ICD-10: C49.A2 Orphanet: 79457 OMIM: 231605
👥 Very rare (less than 1 in 1,000,000) Prevalence
🔬 25 Active Trials

Imagine tiny bad cells growing in your tummy or other parts of your body. These cells are called Desmoplastic Small Round Cell Tumor, or DSRCT. It's a rare type of cancer that's hard to treat, but doctors use surgery, medicine, and special rays to try and make you better.

Signs & Symptoms

  • Abdominal pain and swelling
  • Palpable abdominal mass
  • Bowel obstruction
  • Weight loss
  • Fatigue
  • Nausea and vomiting
  • Constipation
  • Back pain (if tumor involves the spine)
  • Urinary symptoms (if tumor involves the bladder or ureters)

Treatment Options

SURGERY

Surgery

MODERATELY EFFECTIVE
MEDICATION

Chemotherapy (multi-agent regimens such as P6 protocol)

MODERATELY EFFECTIVE
THERAPY

Radiation therapy

MODERATELY EFFECTIVE
THERAPY

High-dose chemotherapy with stem cell transplant

MODERATELY EFFECTIVE
THERAPY

Hyperthermic intraperitoneal chemotherapy (HIPEC)

MODERATELY EFFECTIVE
MEDICATION

Targeted therapies (e.g., tyrosine kinase inhibitors, angiogenesis inhibitors) - Investigational

EXPERIMENTAL

Diagnosis

  • Physical examination
  • Imaging studies (CT scan, MRI, PET scan)
  • Biopsy (surgical or image-guided)
  • Histopathological examination
  • Immunohistochemistry (positive for WT1, desmin, cytokeratin)
  • Molecular genetic testing (detection of EWSR1-WT1 fusion transcript)

History

DSRCT was first described as a distinct entity in 1989 by Gerald et al.
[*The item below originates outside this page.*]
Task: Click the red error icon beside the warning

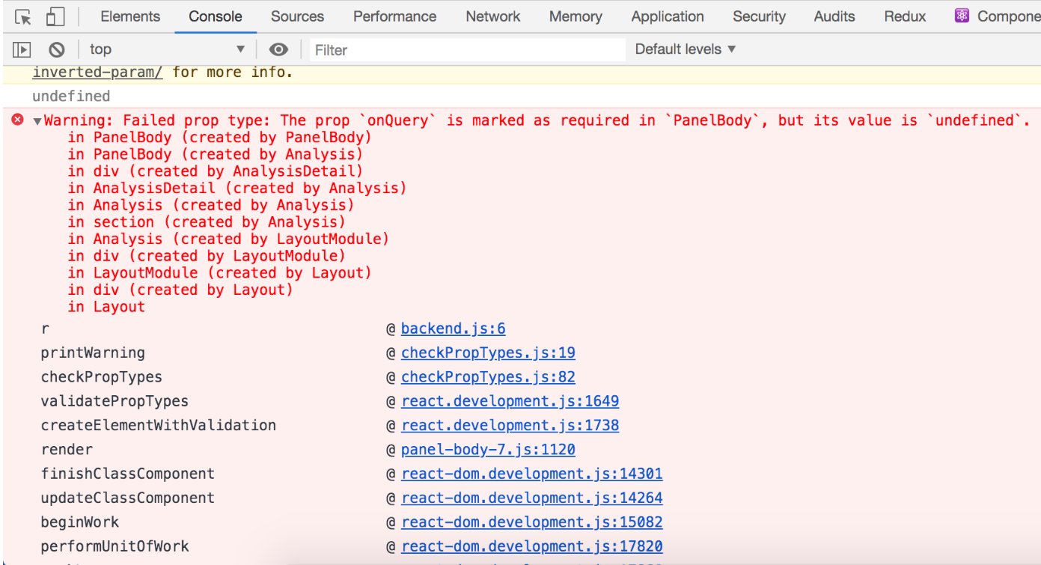Action: pos(18,120)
The characteristic EWSR1-WT1 translocation was identified in the early 1990s, solidifying its classification as a unique sarcoma subtype.

Recent Breakthroughs

2022

Novel targeted therapies show promise in preclinical models of DSRCT

Research has identified potential therapeutic targets in DSRCT, including tyrosine kinases and angiogenesis pathways. Preclinical studies have demonstrated the efficacy of targeted therapies in inhibiting tumor growth and metastasis.

2023

Improved outcomes with intensified chemotherapy regimens and HIPEC in select DSRCT patients

A retrospective study suggested that intensified chemotherapy regimens, combined with HIPEC, may improve survival outcomes in a subset of DSRCT patients with limited disease burden.